Artists Christo and Jeanne-Claude have fashioned miles of fabric (and hired thousands of workers) to outline rugged areas, to wrap a majestic building in Berlin and a Parisian bridge, and to surround (with hot pink fabric) 11 tiny islands in Florida's Biscayne Bay.
One project involved 3,100 umbrellas being opened at the same time throughout a 12-mile-long valley in Japan (blue umbrellas) and an 18-mile-long valley in California (yellow bumbershoots). Each umbrella was more than 19 feet high and 26 feet in diameter. The $26 million cost was paid for by the couple, who use only their first names.
In 2005, they installed 7,503 16-foot-tall, saffron-colored pan-
els at 12-foot intervals through 23 miles of walkways in New York City's Central Park.
The why and wherefore of what they have done for decades is captured in an exhibit in the Terhune Gallery at Owens Community College through
April 3. Dozens of posters include a mix of preliminary drawings by Christo as well as images of the finished work by their long-time photographer, Wolgang Volz.
"They're gorgeous," says Wynn Perry, part-time manager of the Terhune Gallery in the Center for Fine and Performing Arts.
Posters showing their wrappings of the Reichstag in Germany and the Pont Neuf bridge in Paris show how they draped and cinched fabric around the structures as a designer would drape a woman's fine gown. An image of wrapped trees in a Swiss park share a poster with Christo's drawing of the park's layout.
Why should you invest 30 minutes to see this free display?
Because their work is imaginative, joyful, and beautiful. Because it's art's triumph over bureaucracy: they spend years, decades even, talking to government clerks and landowners in an effort to obtain approval to install their temporary pieces.
And because they're an endangered species. They do not accept money for projects; they refuse grants and sponsorships, won't license posters, books, or movie deals, and reject the ideas of others. Such deals would compromise their aesthetic and alter their art, they say. "Our work," Christo has said, "is a scream of freedom."
Acting as their own dealers, they pay for all installations by selling original preparatory studies, original lithographs, and early work from the 1950s and 1960s.

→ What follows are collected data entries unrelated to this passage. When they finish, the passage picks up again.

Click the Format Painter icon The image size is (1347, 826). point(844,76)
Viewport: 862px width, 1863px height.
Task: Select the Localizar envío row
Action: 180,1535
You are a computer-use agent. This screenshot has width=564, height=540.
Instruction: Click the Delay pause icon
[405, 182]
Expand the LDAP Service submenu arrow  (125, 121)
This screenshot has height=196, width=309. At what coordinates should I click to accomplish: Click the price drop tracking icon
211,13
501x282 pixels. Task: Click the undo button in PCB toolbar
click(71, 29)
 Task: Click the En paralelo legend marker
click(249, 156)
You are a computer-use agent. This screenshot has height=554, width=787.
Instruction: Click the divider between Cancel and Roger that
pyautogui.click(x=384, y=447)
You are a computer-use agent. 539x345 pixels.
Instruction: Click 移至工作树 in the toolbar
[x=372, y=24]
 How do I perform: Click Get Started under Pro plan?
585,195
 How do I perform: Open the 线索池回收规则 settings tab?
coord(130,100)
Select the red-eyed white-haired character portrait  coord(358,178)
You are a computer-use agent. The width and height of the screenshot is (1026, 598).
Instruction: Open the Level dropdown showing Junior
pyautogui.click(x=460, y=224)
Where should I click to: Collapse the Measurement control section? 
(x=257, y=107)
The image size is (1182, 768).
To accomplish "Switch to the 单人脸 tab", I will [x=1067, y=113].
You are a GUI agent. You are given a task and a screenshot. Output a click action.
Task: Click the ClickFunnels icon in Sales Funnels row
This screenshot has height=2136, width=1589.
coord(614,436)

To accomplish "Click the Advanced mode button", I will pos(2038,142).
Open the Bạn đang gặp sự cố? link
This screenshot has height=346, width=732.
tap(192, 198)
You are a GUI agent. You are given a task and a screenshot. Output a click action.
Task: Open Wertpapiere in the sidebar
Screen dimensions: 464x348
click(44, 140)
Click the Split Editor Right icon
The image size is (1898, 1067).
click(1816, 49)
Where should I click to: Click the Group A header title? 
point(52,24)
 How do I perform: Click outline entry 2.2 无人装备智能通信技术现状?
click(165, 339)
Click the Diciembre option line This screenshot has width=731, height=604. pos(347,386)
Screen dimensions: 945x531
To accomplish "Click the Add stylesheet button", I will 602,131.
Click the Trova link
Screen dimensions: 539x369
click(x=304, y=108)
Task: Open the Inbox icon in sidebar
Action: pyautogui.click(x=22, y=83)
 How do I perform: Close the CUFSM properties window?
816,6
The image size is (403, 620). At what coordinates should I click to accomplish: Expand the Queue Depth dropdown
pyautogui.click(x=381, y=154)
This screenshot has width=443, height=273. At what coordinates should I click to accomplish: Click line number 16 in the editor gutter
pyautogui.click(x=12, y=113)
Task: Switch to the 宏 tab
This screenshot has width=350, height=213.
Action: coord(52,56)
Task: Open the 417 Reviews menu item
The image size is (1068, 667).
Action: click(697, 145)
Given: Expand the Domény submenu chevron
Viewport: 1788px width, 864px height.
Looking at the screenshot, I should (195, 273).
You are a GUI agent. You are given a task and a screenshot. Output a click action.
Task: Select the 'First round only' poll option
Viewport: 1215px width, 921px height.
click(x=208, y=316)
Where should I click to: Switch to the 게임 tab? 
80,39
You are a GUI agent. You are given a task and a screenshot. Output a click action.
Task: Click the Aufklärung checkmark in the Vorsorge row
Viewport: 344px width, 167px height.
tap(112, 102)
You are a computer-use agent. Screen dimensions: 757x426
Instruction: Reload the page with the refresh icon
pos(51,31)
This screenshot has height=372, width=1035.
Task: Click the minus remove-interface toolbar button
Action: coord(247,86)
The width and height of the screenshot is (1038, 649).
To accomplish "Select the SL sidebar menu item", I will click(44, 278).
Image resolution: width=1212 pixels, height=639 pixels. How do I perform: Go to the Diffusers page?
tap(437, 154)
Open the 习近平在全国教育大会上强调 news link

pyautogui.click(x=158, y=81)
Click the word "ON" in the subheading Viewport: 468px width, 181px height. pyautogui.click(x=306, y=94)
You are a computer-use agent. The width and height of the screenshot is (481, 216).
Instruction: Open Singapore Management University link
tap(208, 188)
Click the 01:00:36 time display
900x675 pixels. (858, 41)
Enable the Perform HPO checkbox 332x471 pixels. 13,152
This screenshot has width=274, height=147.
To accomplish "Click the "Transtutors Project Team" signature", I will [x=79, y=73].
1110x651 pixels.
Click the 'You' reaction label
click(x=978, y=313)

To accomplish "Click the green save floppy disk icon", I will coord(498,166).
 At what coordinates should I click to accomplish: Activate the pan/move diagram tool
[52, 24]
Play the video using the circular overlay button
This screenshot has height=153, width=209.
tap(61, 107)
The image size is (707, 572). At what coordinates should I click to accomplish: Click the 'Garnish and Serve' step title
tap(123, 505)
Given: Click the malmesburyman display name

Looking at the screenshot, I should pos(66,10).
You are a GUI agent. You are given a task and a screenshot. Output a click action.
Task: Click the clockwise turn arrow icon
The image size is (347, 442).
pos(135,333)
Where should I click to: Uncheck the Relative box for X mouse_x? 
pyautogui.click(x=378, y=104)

Spend two hours getting to know these 72-year-old American immigrants better by watching movies about a couple of their major projects at a free 7 p.m. showing Tuesday in the theater next to the gallery in the Center for Fine and Performing Arts. Running Fence chronicles their four-year-project to install 24 miles of white nylon fabric from the Pacific coast into the California hills, and The Umbrellas is about the aforementioned project.
Their goal is to create temporary installations that nudge the viewer into perceiving the environment with new eyes. From the artists' Web site:
"You also get to see the fabric manifest things that cannot usually be seen, like the wind blowing, or the sun reflecting in ways it had not before.
"The effect lasts longer than the actual work of art. Years after every physical trace has been removed and the materials recycled, original visitors can still see and feel them in their minds when they return to the sites of the artworks."
It's akin to the ephemeral pleasure realized by spotting a rainbow.
Jeanne-Claude and Christo were born on the same day in 1935; she to French parents, he in Bulgaria, from which he fled Communist tyranny when he was 21. He went to Paris, where they met in 1958 when he was hired to paint a portrait of her mother.
In 1960, they had a son, Cyril, who is a poet, and by 1964, emigrated to the United States where they lived illegally in New York City for three years. They reside in the same building they did when they were new to America.
Gallery director Perry contacted them, hoping to lease a show of their original work, but the cost of shipping - $50,000 one way - dashed that idea. Talking to Jeanne-Claude, however, Perry learned that the couple has an educational outreach program in which they donate collections of posters (reproductions), which arrived in two shipping cylinders. Perry had them matted and some, framed. They'll be sold for between $250 and $400 with proceeds going toward OCC's arts programs.
The work of Christo and Jeanne-Claude will continue through April 3 in the Terhune Gallery in the Center for Fine and Performing Arts at Owens Community College. Information: 567-661-2721.